We see higher higher penetration this quarter versus last year full year. We it could it could always be quarter by quarter. Let's say stocking, de-stocking because there are few clinics and if they have one, two or three kids on the shelf will will affect our our growth rate. So I think we should look when we look at growth, we should rather look at 12 months rolling. It's just very encouraging to see that there is a high interest. It is an increasing penetration and we do see that we need better proof on DCD hearts both with or without NRP. I mean, you can do TNRP, which was included in our heart trial.
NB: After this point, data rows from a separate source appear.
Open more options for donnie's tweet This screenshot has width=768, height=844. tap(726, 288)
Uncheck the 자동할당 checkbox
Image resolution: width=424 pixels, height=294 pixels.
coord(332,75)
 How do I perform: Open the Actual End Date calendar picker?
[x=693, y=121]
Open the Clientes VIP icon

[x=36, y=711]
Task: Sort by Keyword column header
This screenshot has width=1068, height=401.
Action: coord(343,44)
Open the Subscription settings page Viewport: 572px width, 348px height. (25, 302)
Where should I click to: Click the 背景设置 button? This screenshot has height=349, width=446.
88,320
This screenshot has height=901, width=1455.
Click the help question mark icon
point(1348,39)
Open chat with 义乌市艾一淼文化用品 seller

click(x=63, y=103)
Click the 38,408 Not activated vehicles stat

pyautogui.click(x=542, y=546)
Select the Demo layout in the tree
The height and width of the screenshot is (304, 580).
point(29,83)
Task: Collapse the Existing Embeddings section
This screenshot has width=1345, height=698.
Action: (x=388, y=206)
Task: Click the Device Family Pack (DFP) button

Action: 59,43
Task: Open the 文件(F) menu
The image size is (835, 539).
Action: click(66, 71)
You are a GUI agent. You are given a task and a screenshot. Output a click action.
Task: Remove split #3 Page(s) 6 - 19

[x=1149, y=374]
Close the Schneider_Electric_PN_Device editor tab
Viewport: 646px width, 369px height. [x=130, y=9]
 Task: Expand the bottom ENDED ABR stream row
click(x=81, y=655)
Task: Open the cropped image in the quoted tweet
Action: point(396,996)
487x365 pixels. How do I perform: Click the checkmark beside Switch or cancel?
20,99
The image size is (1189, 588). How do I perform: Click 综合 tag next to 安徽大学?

You can do direct procurement, which we're now trialing Europe on 40 patients in better looks. And we will also trial in Australia soon. We are right now conducting preclinical trials on on DCD hearts in Australia. So we do see to to really get the usage up. We have to be able to use both DVD and DCD in Australia, Europe and United States.

speaker
Ulrich Trattner
Analyst, Carnegie

Great. And last question, and it's a short one for Nordstrom. Net financials minus 41 million in Q1. What's the explanation behind this?

speaker
Christopher Nordstrom
CFO, Xvivo

It's that's non-operational. It's primarily the the weak in US dollar and the effect on not only cash, but also our other other balance items.

speaker
Ulrich Trattner
Analyst, Carnegie

OK, so mainly sort of reevaluation of redeemables.

speaker
Christopher Nordstrom
CFO, Xvivo

Yeah. And and the since the biggest kind of wealth, we don't know, of course, but I think we had we had a big hit in Q1 because there was a big devaluation of the US dollar. And if that stabilizes, I think that effect should be less on the financial item side in the next quarters. But that's who am I to judge?

speaker
Ulrich Trattner
Analyst, Carnegie

OK, great. That was all questions on my end. I'll get back into the queue. Thank you.

speaker
Christopher Rosenblad
CEO, Xvivo

Thank you.

speaker
Call Operator
Conference Call Moderator

The next question comes from Philip Weiburg from Pareto Securities. Please go ahead.

speaker
Philip Weiburg
Analyst, Pareto Securities

Hi, good afternoon. I've got a couple of questions here on on the XPS. So I delivered four new XPSs now in the end of the quarter. So I was just wondering if you could give some more details around the type of customers those are like high volume, low volume. What should you say about them?

speaker
Christopher Rosenblad
CEO, Xvivo

Thank you, Philip. Very good question. We are definitely excited. There are high volume customers. They are the ones that show integrated interest of starting an EVP program. You need to do a certain amount of of lungs per year in order to sustain an EVP program. And one of them is very reputable type top 10 customer in the United States. That was included this quarter.

speaker
Philip Weiburg
Analyst, Pareto Securities

OK, OK, good to hear. And I guess they are up and running like immediate or is it any delay before they are? I guess they have to ramp up utilization. But is it a long time does it take?

speaker
Christopher Rosenblad
CEO, Xvivo

Yeah, that's a great question. This is something we're working on. It takes too long time today and we are working on shortening that time frame. So once you deliver an experience, you then have a training and then you have a couple of cases, trial runs and then you go live. We have seen historically that from somebody sends a PO until they are running, it could be 69 months. But we are working actively to reduce that time to two to three months. But but today it is unfortunately takes some time, sometimes very practical reasons that you need a training lung and you don't know when there is a discarded human training lung that you can actually perform a training on. But we are running a project to reduce this, let's say, start up time dramatically from where it is today to where it should be in the future.

speaker
Philip Weiburg
Analyst, Pareto Securities

OK, thanks very clear. So graduate ramp up takes take some time, but it's going to increase right away after they have done this trial on them.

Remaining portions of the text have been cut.